Each line below should be set down again unchanged.

DATA SECTION START

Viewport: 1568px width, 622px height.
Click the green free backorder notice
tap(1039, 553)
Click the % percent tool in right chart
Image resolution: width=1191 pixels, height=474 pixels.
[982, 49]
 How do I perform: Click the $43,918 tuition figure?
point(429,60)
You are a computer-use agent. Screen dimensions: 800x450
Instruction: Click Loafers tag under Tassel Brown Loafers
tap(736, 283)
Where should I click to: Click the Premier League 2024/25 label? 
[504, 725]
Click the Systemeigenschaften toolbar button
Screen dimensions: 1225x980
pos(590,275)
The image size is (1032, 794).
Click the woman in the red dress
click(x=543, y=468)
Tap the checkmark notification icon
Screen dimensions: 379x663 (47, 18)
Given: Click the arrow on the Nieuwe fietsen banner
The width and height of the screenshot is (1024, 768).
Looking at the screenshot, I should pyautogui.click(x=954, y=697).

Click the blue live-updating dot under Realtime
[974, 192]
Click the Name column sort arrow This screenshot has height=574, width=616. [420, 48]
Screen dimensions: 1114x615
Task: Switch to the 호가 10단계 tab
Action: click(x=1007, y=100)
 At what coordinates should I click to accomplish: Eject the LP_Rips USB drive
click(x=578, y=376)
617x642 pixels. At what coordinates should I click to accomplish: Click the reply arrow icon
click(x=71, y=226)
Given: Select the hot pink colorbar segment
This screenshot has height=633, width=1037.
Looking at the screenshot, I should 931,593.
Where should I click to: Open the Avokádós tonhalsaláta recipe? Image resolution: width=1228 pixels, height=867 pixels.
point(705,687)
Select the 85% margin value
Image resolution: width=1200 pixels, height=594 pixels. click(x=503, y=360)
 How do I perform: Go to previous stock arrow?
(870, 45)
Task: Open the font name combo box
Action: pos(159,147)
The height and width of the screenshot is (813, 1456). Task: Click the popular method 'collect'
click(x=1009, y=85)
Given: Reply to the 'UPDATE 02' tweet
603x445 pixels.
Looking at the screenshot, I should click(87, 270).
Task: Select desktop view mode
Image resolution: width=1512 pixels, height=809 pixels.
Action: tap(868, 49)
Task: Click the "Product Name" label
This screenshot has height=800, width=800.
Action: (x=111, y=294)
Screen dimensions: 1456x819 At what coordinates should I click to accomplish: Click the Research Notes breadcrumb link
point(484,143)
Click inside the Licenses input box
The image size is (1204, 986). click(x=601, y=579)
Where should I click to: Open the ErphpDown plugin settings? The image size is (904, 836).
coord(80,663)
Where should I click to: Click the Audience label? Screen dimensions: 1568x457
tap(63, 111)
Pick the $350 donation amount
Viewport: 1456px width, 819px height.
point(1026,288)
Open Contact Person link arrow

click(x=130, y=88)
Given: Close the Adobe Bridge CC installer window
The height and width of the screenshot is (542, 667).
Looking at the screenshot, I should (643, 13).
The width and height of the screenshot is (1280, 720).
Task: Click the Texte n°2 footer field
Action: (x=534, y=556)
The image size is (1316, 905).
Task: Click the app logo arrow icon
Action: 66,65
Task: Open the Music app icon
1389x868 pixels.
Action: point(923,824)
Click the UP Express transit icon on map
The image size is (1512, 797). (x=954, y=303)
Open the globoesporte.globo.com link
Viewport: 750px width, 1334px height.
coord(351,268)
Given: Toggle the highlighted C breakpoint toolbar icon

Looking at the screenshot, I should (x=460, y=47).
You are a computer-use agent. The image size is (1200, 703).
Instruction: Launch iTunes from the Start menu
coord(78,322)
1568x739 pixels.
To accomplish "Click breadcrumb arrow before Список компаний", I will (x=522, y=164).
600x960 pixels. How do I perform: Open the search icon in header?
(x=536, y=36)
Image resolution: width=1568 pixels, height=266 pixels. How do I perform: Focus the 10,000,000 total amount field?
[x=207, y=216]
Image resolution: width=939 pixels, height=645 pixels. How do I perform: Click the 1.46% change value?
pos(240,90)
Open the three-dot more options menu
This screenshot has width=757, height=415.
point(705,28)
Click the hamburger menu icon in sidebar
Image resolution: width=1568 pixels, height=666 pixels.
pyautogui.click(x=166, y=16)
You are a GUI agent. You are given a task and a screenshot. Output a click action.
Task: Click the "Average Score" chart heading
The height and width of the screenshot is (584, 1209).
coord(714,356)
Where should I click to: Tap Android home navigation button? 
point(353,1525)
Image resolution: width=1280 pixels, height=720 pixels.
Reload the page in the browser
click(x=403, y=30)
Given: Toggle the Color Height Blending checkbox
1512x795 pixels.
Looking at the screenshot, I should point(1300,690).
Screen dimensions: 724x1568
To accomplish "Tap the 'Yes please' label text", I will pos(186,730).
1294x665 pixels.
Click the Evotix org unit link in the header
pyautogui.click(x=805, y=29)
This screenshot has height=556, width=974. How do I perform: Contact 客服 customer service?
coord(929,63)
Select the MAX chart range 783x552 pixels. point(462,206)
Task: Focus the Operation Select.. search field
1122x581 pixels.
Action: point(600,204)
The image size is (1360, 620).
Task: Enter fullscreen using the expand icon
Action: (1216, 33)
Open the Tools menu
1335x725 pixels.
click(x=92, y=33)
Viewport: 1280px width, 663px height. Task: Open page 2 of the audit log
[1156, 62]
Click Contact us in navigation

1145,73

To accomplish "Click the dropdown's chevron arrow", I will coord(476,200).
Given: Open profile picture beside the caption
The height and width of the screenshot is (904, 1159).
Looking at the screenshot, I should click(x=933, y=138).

DATA SECTION END

EXERCISE OUTPUT:
Viewport: 1568px width, 622px height.
Click the green free backorder notice
tap(1039, 553)
Click the % percent tool in right chart
Image resolution: width=1191 pixels, height=474 pixels.
[982, 49]
 How do I perform: Click the $43,918 tuition figure?
point(429,60)
You are a computer-use agent. Screen dimensions: 800x450
Instruction: Click Loafers tag under Tassel Brown Loafers
tap(736, 283)
Where should I click to: Click the Premier League 2024/25 label? 
[504, 725]
Click the Systemeigenschaften toolbar button
Screen dimensions: 1225x980
pos(590,275)
The image size is (1032, 794).
Click the woman in the red dress
click(x=543, y=468)
Tap the checkmark notification icon
Screen dimensions: 379x663 (47, 18)
Given: Click the arrow on the Nieuwe fietsen banner
The width and height of the screenshot is (1024, 768).
Looking at the screenshot, I should pyautogui.click(x=954, y=697).

Click the blue live-updating dot under Realtime
[974, 192]
Click the Name column sort arrow This screenshot has height=574, width=616. [420, 48]
Screen dimensions: 1114x615
Task: Switch to the 호가 10단계 tab
Action: click(x=1007, y=100)
 At what coordinates should I click to accomplish: Eject the LP_Rips USB drive
click(x=578, y=376)
617x642 pixels. At what coordinates should I click to accomplish: Click the reply arrow icon
click(x=71, y=226)
Given: Select the hot pink colorbar segment
This screenshot has height=633, width=1037.
Looking at the screenshot, I should 931,593.
Where should I click to: Open the Avokádós tonhalsaláta recipe? Image resolution: width=1228 pixels, height=867 pixels.
point(705,687)
Select the 85% margin value
Image resolution: width=1200 pixels, height=594 pixels. click(x=503, y=360)
 How do I perform: Go to previous stock arrow?
(870, 45)
Task: Open the font name combo box
Action: pos(159,147)
The height and width of the screenshot is (813, 1456). Task: Click the popular method 'collect'
click(x=1009, y=85)
Given: Reply to the 'UPDATE 02' tweet
603x445 pixels.
Looking at the screenshot, I should click(87, 270).
Task: Select desktop view mode
Image resolution: width=1512 pixels, height=809 pixels.
Action: tap(868, 49)
Task: Click the "Product Name" label
This screenshot has height=800, width=800.
Action: (x=111, y=294)
Screen dimensions: 1456x819 At what coordinates should I click to accomplish: Click the Research Notes breadcrumb link
point(484,143)
Click inside the Licenses input box
The image size is (1204, 986). click(x=601, y=579)
Where should I click to: Open the ErphpDown plugin settings? The image size is (904, 836).
coord(80,663)
Where should I click to: Click the Audience label? Screen dimensions: 1568x457
tap(63, 111)
Pick the $350 donation amount
Viewport: 1456px width, 819px height.
point(1026,288)
Open Contact Person link arrow

click(x=130, y=88)
Given: Close the Adobe Bridge CC installer window
The height and width of the screenshot is (542, 667).
Looking at the screenshot, I should (643, 13).
The width and height of the screenshot is (1280, 720).
Task: Click the Texte n°2 footer field
Action: (x=534, y=556)
The image size is (1316, 905).
Task: Click the app logo arrow icon
Action: 66,65
Task: Open the Music app icon
1389x868 pixels.
Action: point(923,824)
Click the UP Express transit icon on map
The image size is (1512, 797). (x=954, y=303)
Open the globoesporte.globo.com link
Viewport: 750px width, 1334px height.
coord(351,268)
Given: Toggle the highlighted C breakpoint toolbar icon

Looking at the screenshot, I should (x=460, y=47).
You are a computer-use agent. The image size is (1200, 703).
Instruction: Launch iTunes from the Start menu
coord(78,322)
1568x739 pixels.
To accomplish "Click breadcrumb arrow before Список компаний", I will (x=522, y=164).
600x960 pixels. How do I perform: Open the search icon in header?
(x=536, y=36)
Image resolution: width=1568 pixels, height=266 pixels. How do I perform: Focus the 10,000,000 total amount field?
[x=207, y=216]
Image resolution: width=939 pixels, height=645 pixels. How do I perform: Click the 1.46% change value?
pos(240,90)
Open the three-dot more options menu
This screenshot has width=757, height=415.
point(705,28)
Click the hamburger menu icon in sidebar
Image resolution: width=1568 pixels, height=666 pixels.
pyautogui.click(x=166, y=16)
You are a GUI agent. You are given a task and a screenshot. Output a click action.
Task: Click the "Average Score" chart heading
The height and width of the screenshot is (584, 1209).
coord(714,356)
Where should I click to: Tap Android home navigation button? 
point(353,1525)
Image resolution: width=1280 pixels, height=720 pixels.
Reload the page in the browser
click(x=403, y=30)
Given: Toggle the Color Height Blending checkbox
1512x795 pixels.
Looking at the screenshot, I should point(1300,690).
Screen dimensions: 724x1568
To accomplish "Tap the 'Yes please' label text", I will pos(186,730).
1294x665 pixels.
Click the Evotix org unit link in the header
pyautogui.click(x=805, y=29)
This screenshot has height=556, width=974. How do I perform: Contact 客服 customer service?
coord(929,63)
Select the MAX chart range 783x552 pixels. point(462,206)
Task: Focus the Operation Select.. search field
1122x581 pixels.
Action: point(600,204)
The image size is (1360, 620).
Task: Enter fullscreen using the expand icon
Action: (1216, 33)
Open the Tools menu
1335x725 pixels.
click(x=92, y=33)
Viewport: 1280px width, 663px height. Task: Open page 2 of the audit log
[1156, 62]
Click Contact us in navigation

1145,73

To accomplish "Click the dropdown's chevron arrow", I will coord(476,200).
Given: Open profile picture beside the caption
The height and width of the screenshot is (904, 1159).
Looking at the screenshot, I should click(x=933, y=138).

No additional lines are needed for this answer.